I’ve been very public with my enthusiasm for social media, including both Twitter and Facebook – many, many good things have happened for me through those channels – but I’ve always been aware of their limitations, even if I don’t often bother to enumerate them. There are ways in which I’m good at using social media – here on Facebook, for example, I’m capable of expressing thoughts and emotions with candor, clarity, and vulnerability, although like most people I do try to practice caution and curate what I say (with admittedly debatable success, at times). And of course, online communication is inherently and unavoidably incomplete; our physical presence is part of the fullness of our humanity.
I suspect I’m not the only one who struggles with the complexities of transitioning from online friendship to in-person friendship. I do believe online friendships can be meaningful and real, even if they are incomplete by nature, but face-to-face contact rightfully carries the potential for massive changes in perception. And my insecurities about those potential changes in perception are legion, because my ability to openly and emotionally communicate is far more hampered when I’m actually in the room where it happens (Hamilton FTW).
Five years ago I met a very large group of authors, illustrators, and agents with the Erin Murphy Literary Agency, simultaneously, most of them for the first time, and in a setting that was anything but low intensity. It was my first EMLA client retreat, and I was very, very anxious. I had friends there, people I’d grown to cherish without having met in person, and I felt confident that those friendships would persist no matter what happened at the retreat, but the prospect of meeting EVERYONE at once had my inner engine of insecurity revving high. I was feeling so hopeful and so uncertain at the same time; I wanted to feel like I belonged in that community. I wanted that so, so badly.
This year’s retreat is now over. It wasn’t an entirely seamless experience, because my personal and professional lives have been very eventful this year, and our industry is once again staggering through a barrage of controversy. I had to work hard to find my psychic footing, and the effort I had to make in order to engage was not inconsequential, but in the end the work paid off. I remembered how much has changed for me since my first desperately hopeful arrival five years ago. I realized, with relief, that my feelings of safety among this group of people have continued to grow. I realized that the structures and contexts that help me express my feelings of gratitude, affection, and connection to the people I see at this event each year are still there, and still function.

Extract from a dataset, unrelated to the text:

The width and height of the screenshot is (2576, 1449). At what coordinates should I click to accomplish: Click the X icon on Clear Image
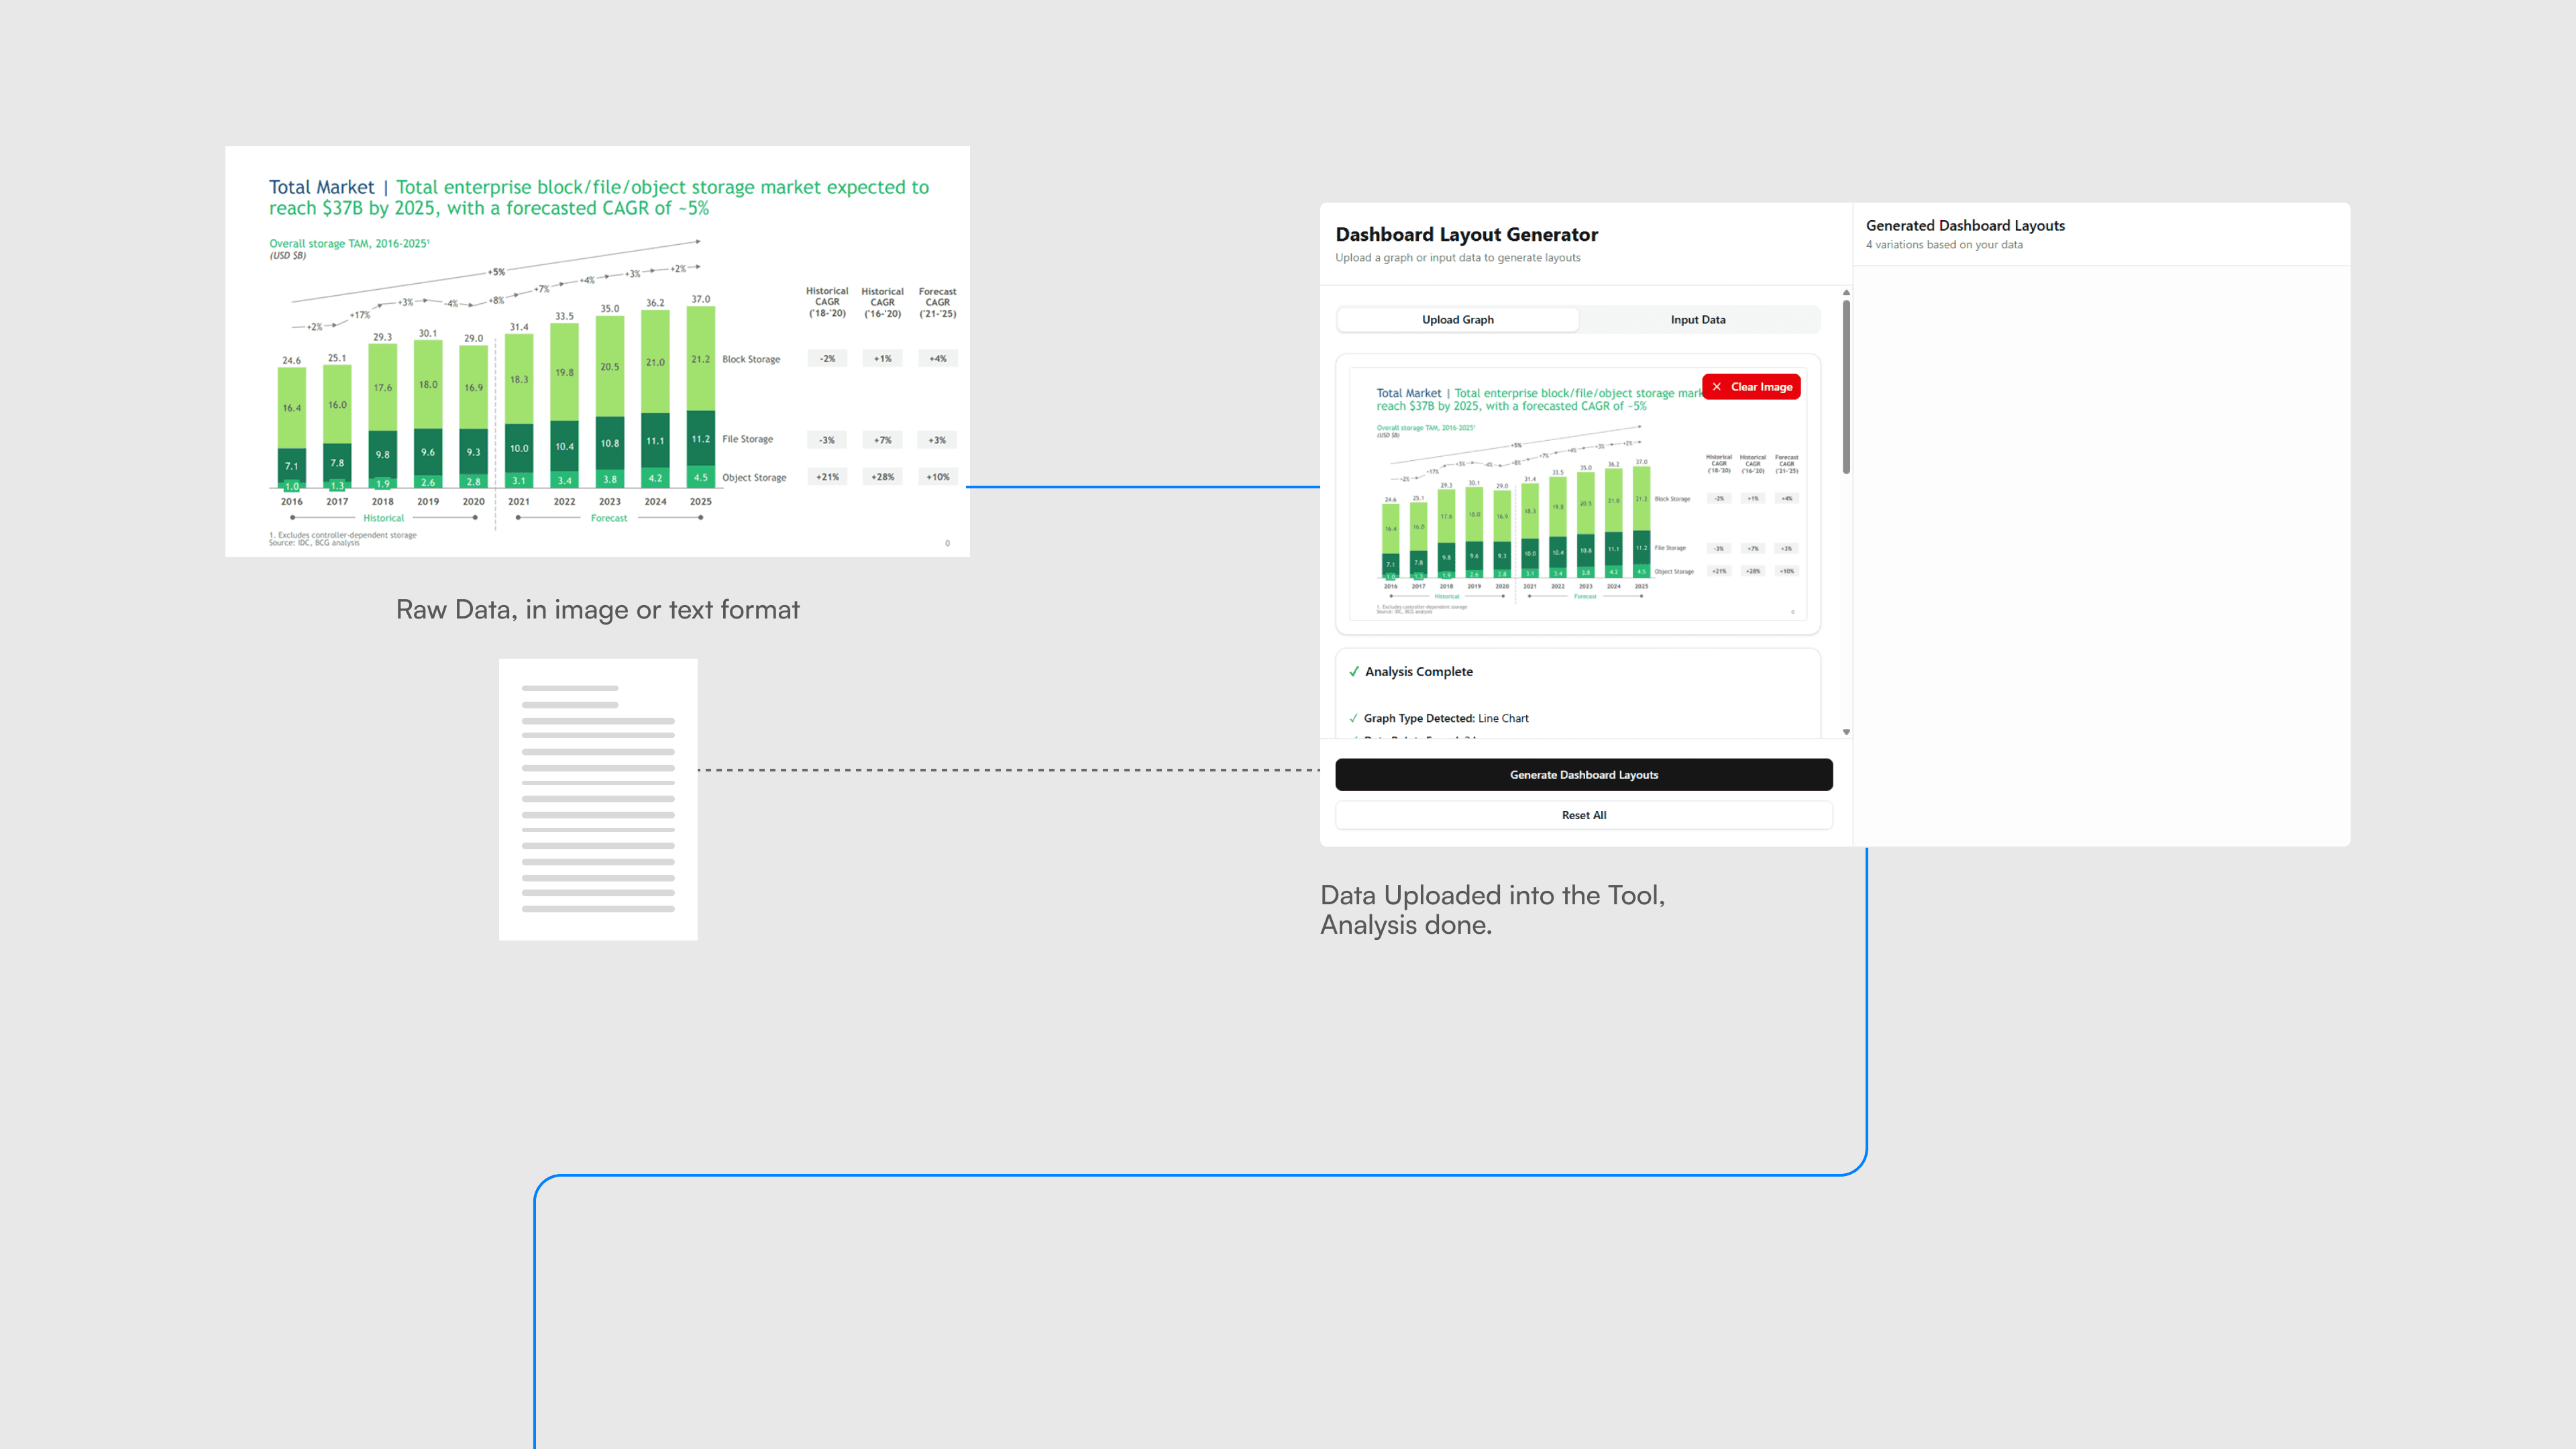(x=1716, y=387)
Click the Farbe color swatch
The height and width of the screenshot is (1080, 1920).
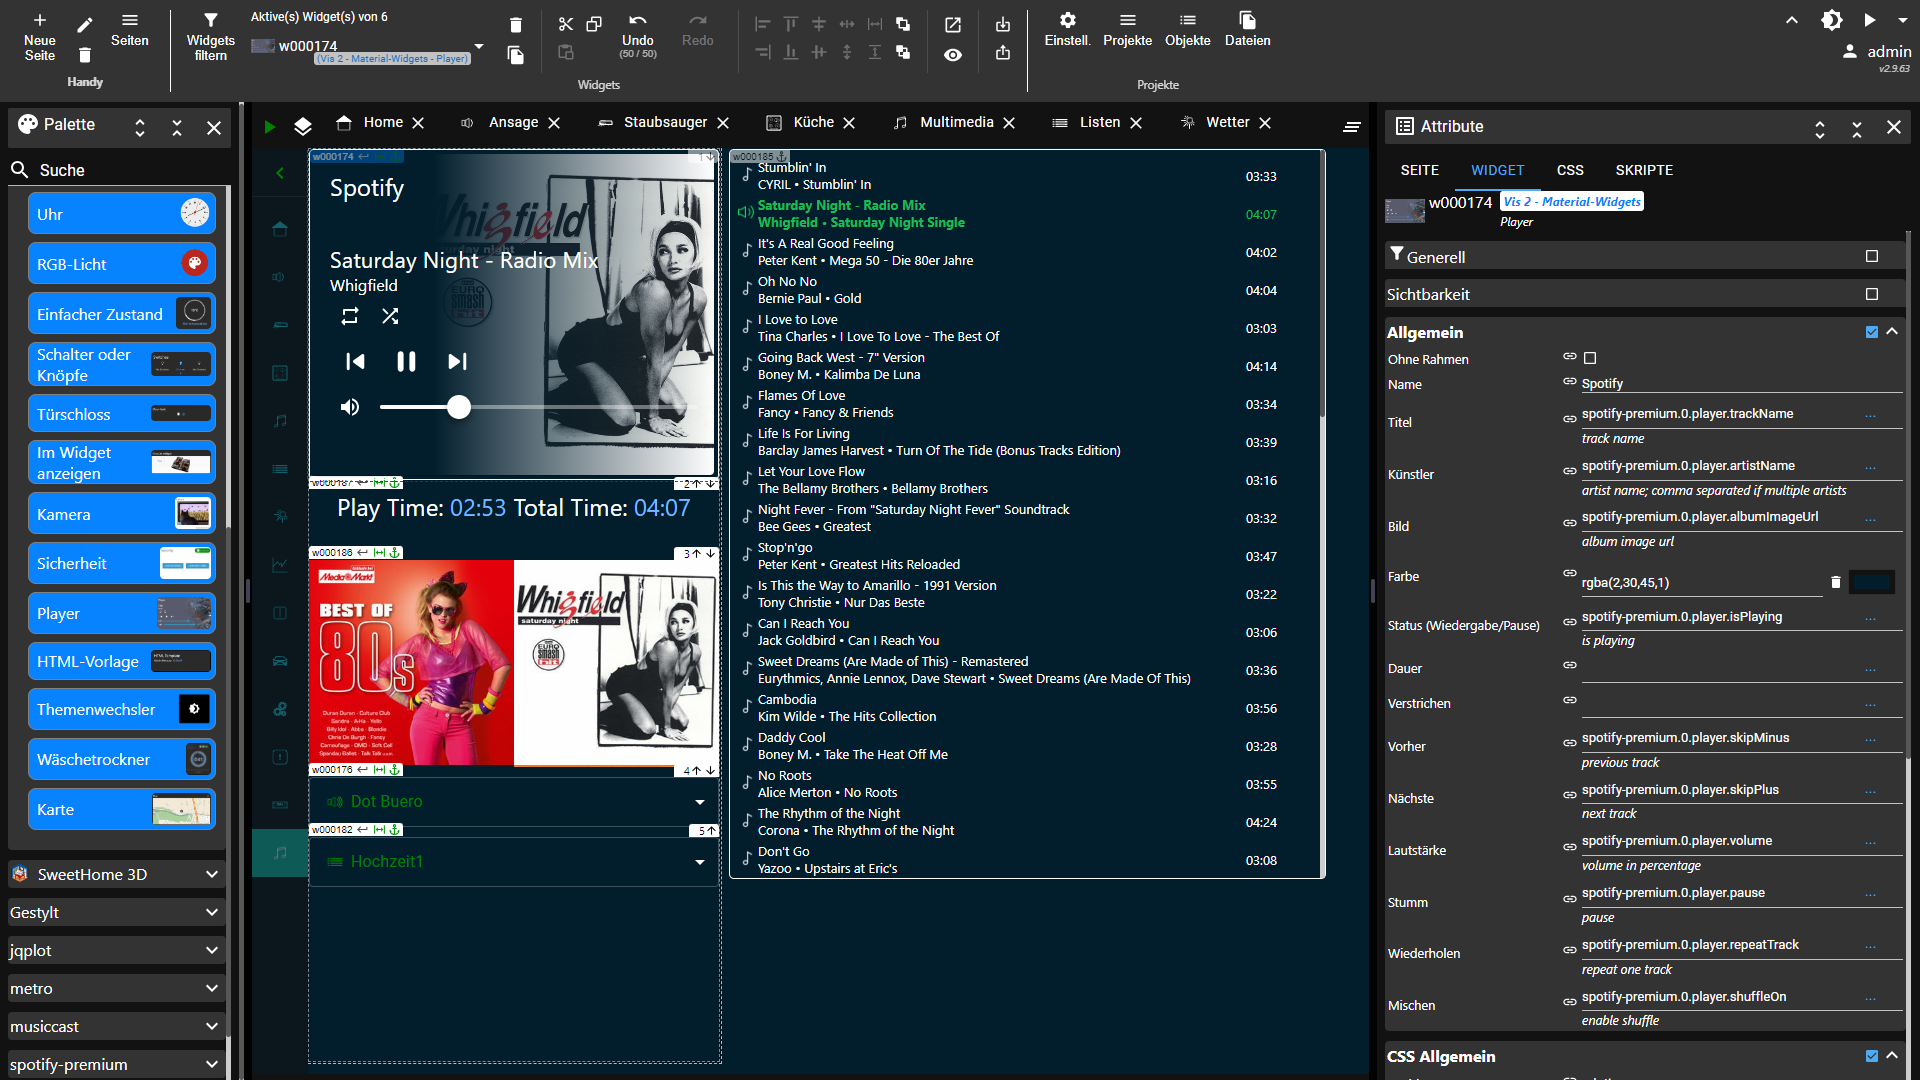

I remembered how lucky I am to have found my place at EMLA. I remembered I’m not alone in that feeling, and that I’ve played my own role in generating that feeling in my friends and colleagues. I remembered that my hopes about joining this community, which were so high and so fragile, have been realized more fully and powerfully than I imagined they could be. I’m so sad to be leaving, and I’m so grateful for that sadness, because it’s a responsive, reactive sadness. The sadness is only here now because it was preceded by so much meaning, so much love, and so much joy.